## Required action
Starting with the line that contains "Image resolution: width=766", copy every line through the end of the data below, exactly and with nothing added.

## Data supplied
[Start of section]

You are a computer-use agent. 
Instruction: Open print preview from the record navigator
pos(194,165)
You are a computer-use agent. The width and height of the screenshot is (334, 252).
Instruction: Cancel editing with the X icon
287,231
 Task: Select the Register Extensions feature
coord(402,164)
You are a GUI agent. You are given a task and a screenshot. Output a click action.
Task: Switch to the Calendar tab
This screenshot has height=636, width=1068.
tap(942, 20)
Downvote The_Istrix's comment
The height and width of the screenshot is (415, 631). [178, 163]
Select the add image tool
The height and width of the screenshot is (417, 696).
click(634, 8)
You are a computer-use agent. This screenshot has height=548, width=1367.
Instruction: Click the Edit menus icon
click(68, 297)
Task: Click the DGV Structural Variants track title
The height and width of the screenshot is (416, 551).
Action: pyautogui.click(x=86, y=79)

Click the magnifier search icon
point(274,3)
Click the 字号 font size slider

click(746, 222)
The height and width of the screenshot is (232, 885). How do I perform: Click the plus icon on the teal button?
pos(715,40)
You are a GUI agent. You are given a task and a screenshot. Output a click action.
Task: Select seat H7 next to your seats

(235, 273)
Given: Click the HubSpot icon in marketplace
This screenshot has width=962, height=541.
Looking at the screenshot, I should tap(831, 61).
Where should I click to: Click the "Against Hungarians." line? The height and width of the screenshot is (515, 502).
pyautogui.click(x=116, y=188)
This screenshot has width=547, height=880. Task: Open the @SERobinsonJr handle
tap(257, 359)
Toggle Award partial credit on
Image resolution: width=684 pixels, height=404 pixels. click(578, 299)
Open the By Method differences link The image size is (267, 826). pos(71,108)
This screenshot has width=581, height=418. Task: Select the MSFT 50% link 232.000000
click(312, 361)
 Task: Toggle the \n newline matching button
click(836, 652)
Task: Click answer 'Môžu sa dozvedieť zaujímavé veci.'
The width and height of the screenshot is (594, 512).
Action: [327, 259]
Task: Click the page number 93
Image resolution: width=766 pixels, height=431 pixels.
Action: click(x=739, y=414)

[End of section]

## Exercise response
Image resolution: width=766 pixels, height=431 pixels.
Action: click(x=739, y=414)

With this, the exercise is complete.